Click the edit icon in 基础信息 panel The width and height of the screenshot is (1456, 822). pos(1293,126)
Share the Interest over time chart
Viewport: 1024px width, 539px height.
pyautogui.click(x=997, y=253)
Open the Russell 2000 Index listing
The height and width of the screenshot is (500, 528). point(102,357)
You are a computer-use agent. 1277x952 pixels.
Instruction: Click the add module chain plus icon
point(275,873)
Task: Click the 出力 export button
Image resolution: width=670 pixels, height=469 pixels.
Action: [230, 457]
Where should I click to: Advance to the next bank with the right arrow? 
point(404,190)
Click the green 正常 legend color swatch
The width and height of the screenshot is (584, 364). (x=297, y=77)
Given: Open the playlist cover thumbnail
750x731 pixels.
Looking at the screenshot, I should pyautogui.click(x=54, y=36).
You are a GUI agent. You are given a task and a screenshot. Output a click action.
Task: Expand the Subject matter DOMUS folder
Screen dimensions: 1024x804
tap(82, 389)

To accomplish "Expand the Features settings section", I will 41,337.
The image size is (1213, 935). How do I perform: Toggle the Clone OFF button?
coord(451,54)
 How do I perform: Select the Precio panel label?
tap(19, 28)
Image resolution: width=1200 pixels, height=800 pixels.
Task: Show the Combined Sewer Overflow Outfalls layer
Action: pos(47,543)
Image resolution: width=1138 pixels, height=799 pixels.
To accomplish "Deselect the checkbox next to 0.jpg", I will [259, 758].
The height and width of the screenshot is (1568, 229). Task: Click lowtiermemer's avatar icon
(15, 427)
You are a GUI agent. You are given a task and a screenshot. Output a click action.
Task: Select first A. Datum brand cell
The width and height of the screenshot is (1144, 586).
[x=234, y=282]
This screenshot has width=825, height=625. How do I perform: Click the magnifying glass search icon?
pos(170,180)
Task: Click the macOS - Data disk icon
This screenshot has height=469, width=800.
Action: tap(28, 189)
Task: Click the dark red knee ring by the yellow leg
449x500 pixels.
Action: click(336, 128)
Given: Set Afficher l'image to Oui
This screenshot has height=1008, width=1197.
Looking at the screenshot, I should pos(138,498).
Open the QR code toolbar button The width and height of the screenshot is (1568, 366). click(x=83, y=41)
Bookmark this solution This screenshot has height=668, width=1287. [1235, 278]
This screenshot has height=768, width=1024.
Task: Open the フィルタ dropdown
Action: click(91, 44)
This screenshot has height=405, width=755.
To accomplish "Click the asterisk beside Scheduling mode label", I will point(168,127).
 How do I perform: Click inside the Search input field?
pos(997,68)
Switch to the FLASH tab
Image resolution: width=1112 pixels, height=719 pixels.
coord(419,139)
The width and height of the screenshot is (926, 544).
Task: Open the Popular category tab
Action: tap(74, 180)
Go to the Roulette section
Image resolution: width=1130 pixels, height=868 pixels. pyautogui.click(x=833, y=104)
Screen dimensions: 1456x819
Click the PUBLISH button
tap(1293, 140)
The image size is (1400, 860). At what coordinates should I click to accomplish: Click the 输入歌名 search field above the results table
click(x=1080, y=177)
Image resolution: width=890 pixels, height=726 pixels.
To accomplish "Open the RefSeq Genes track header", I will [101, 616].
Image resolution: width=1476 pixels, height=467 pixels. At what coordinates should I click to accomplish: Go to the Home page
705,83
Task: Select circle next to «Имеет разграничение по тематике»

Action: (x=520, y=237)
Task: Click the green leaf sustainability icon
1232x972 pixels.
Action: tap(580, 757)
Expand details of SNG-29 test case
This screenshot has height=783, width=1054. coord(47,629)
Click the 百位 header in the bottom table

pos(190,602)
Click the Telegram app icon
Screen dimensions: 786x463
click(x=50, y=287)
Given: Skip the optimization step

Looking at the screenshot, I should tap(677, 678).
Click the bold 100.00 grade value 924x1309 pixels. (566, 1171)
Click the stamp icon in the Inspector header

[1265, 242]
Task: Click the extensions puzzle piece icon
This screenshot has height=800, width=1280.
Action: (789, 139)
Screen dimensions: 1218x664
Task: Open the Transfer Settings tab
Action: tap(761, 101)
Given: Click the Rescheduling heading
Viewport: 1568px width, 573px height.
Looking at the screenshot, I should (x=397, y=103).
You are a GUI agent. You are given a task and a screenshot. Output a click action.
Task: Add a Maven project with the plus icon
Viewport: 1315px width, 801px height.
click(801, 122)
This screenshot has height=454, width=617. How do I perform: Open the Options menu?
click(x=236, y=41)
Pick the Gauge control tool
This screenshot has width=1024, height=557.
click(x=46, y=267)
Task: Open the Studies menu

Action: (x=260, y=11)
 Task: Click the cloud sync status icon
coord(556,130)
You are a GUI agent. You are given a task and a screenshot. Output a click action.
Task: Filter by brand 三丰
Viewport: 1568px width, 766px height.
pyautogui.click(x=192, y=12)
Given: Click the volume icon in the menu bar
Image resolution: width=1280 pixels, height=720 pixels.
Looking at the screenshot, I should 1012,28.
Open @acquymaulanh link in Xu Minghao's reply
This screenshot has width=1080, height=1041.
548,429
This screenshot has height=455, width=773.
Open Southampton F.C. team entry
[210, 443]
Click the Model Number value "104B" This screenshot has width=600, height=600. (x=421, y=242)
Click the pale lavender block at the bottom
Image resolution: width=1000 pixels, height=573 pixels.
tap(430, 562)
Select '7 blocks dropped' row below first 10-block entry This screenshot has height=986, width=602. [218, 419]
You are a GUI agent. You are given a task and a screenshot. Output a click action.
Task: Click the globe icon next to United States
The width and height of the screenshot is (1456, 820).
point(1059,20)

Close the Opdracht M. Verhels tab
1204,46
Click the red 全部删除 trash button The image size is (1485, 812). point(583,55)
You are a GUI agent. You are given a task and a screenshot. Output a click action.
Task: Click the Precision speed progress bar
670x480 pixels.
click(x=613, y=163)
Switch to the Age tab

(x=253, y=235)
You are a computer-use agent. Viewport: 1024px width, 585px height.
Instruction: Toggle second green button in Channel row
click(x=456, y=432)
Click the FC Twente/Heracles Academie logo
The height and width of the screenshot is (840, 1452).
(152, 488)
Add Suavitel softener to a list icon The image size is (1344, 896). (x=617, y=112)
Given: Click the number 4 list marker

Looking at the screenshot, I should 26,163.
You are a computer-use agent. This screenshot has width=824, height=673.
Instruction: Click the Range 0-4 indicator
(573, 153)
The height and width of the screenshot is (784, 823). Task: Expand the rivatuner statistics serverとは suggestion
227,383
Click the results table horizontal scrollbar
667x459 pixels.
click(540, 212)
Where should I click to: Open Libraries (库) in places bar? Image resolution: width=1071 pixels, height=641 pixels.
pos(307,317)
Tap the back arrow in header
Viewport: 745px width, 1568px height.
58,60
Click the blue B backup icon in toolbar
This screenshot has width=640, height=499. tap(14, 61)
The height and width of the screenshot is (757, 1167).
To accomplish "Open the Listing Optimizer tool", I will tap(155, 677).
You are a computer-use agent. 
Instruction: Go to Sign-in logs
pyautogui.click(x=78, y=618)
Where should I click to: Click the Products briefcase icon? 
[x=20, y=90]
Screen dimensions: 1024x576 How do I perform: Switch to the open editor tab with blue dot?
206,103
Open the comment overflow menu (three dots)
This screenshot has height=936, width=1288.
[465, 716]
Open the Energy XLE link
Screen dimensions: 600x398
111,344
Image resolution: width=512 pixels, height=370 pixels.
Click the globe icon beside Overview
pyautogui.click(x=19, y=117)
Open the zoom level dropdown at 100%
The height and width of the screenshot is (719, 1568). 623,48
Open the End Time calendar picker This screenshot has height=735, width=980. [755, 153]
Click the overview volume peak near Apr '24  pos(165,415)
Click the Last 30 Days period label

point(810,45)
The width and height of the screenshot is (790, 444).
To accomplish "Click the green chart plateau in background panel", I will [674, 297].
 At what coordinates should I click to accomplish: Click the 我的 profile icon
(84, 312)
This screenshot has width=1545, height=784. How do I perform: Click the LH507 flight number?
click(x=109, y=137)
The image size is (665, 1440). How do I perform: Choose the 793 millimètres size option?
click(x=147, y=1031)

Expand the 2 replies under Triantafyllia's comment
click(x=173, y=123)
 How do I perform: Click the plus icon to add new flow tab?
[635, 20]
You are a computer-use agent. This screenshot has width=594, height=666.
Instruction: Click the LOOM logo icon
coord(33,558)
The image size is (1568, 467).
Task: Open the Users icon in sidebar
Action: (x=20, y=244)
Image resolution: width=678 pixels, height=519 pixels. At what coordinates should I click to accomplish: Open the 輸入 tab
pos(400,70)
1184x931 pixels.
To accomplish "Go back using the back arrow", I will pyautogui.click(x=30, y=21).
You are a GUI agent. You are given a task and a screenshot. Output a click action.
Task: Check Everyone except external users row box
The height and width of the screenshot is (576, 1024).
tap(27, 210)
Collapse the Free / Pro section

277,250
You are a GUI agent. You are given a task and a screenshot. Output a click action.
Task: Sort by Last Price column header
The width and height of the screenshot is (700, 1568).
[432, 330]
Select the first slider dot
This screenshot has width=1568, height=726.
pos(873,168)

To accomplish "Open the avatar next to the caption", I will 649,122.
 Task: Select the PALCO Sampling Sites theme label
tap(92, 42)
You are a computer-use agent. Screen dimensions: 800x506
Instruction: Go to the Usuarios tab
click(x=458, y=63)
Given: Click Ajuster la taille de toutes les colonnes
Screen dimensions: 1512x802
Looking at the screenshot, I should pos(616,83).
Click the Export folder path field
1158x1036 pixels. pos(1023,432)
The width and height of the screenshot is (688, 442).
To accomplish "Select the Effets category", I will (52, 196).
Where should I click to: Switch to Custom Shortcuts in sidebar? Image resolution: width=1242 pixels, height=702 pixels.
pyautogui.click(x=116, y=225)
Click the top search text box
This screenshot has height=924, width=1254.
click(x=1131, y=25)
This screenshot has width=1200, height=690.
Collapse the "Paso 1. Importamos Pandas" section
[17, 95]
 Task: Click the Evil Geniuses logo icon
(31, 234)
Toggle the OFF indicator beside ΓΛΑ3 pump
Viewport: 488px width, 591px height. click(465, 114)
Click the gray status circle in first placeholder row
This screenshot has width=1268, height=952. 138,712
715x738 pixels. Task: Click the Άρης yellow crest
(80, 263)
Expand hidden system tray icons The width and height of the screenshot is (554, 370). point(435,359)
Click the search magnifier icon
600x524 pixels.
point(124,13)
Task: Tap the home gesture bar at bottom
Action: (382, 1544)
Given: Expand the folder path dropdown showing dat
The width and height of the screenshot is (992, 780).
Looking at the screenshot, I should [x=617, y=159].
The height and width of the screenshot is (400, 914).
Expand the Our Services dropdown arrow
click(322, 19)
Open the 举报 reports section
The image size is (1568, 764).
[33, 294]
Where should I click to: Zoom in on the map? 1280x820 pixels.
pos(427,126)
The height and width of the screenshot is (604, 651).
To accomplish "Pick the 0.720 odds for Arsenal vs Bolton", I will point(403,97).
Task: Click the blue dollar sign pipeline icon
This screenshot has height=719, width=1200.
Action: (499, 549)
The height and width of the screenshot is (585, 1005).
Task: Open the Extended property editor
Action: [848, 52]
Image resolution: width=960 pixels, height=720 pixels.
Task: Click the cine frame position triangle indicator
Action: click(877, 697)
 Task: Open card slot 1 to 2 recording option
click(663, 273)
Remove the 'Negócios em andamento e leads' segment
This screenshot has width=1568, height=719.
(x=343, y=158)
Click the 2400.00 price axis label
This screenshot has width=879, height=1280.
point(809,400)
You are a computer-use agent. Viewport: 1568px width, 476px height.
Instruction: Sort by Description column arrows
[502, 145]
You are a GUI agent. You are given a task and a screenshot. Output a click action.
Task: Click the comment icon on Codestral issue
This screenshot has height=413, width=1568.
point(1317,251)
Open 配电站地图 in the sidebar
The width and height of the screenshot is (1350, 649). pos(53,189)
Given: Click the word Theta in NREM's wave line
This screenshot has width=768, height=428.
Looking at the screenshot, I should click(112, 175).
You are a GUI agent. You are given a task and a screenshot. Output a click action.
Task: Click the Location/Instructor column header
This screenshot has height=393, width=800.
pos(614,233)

*-*-*

Taking the entries above, write out exactly each line from the one holding "Task: Check Everyone" to the one holding "This screenshot has width=1200, height=690.", both included, and stop there.

Task: Check Everyone except external users row box
The height and width of the screenshot is (576, 1024).
tap(27, 210)
Collapse the Free / Pro section

277,250
You are a GUI agent. You are given a task and a screenshot. Output a click action.
Task: Sort by Last Price column header
The width and height of the screenshot is (700, 1568).
[432, 330]
Select the first slider dot
This screenshot has width=1568, height=726.
pos(873,168)

To accomplish "Open the avatar next to the caption", I will 649,122.
 Task: Select the PALCO Sampling Sites theme label
tap(92, 42)
You are a computer-use agent. Screen dimensions: 800x506
Instruction: Go to the Usuarios tab
click(x=458, y=63)
Given: Click Ajuster la taille de toutes les colonnes
Screen dimensions: 1512x802
Looking at the screenshot, I should pos(616,83).
Click the Export folder path field
1158x1036 pixels. pos(1023,432)
The width and height of the screenshot is (688, 442).
To accomplish "Select the Effets category", I will (52, 196).
Where should I click to: Switch to Custom Shortcuts in sidebar? Image resolution: width=1242 pixels, height=702 pixels.
pyautogui.click(x=116, y=225)
Click the top search text box
This screenshot has height=924, width=1254.
click(x=1131, y=25)
This screenshot has width=1200, height=690.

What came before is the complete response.